CONSIGNES ->
a – Énumérez les explications citées par le directeur général de Luxair dans le texte sur Luxair ci-dessous.
b – D'après le texte sur Luxair ci-dessous, quelle part l'OGBL demande-t-il à l'État luxembourgeois de racheter si la BIL revend sa participation ?
c – Reprenez le texte sur Luxair ci-dessous après sa dernière phrase et poursuivez-le.

Selon l'OGBL, le syndicat ainsi que les représentants du personnel n'ont pas été informés de cette décision: "il s'agit d'un mauvais timing pour une telle réflexion, le secteur de l'aviation se trouvant dans une crise profonde en ce moment", souligne le syndicat dans un communiqué daté de ce mercredi après-midi.
Ce que le directeur général de Luxair, Gilles Feith, a reconnu, pas plus tard que ce mercredi matin, au micro de RTL, en citant comme explication la concurrence des compagnies à bas coût, la pandémie Covid, la guerre en Ukraine et la hausse des prix du kérosène.
L'OGBL revendique que "si la BIL revend vraiment sa participation financière dans le capital de Luxair, l'État luxembourgeois devra prendre son entière responsabilité et racheter, sans conditions, les 13,4% de parts concernées".

DONNÉES ENREGISTRÉES ->
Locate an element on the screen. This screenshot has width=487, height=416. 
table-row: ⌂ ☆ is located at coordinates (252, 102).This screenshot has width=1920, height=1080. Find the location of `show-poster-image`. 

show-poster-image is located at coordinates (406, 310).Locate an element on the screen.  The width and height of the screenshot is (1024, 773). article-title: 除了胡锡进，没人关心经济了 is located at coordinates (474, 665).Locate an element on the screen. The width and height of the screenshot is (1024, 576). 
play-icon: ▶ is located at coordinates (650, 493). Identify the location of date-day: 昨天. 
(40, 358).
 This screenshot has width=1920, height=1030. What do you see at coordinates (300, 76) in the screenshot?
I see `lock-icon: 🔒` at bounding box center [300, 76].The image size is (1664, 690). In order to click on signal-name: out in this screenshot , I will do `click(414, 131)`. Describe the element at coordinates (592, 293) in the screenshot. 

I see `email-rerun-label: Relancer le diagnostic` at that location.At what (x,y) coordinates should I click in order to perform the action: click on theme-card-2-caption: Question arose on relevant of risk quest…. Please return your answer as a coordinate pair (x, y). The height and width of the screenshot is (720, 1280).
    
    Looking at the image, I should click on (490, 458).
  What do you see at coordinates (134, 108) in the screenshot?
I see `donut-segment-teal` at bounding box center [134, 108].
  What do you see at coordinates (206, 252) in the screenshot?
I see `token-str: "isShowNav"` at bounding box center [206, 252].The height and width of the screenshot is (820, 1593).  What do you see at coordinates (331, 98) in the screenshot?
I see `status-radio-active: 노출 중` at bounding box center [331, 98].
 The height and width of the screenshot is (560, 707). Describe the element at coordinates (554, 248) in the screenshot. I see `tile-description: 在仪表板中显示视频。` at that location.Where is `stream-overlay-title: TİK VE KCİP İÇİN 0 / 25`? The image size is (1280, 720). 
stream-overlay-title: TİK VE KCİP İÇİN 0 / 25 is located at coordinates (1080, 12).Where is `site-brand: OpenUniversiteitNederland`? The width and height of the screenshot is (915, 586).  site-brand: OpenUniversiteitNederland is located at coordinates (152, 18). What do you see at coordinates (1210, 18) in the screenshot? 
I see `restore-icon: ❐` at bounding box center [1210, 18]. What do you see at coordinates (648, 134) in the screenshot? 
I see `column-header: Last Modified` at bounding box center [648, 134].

RÉSULTATS ATTENDUS ->
a –
- la concurrence des compagnies à bas coût
- la pandémie Covid
- la guerre en Ukraine
- la hausse des prix du kérosène

b – Les 13,4 % de parts concernées, sans conditions.

c –
Le syndicat indépendant rappelle également le "plan d'avenir" pour Luxair qui avait été élaboré lors de la tripartite sectorielle aviation en octobre 2020, en vigueur jusqu'à fin 2023. Mais "une sortie anticipée de l'un des actionnaires avant l'expiration de ce délai serait tout simplement inappropriée, irresponsable et irrespectueux envers l'entreprise luxembourgeoise et ses quelque 3.000 employés", estime l'OGBL.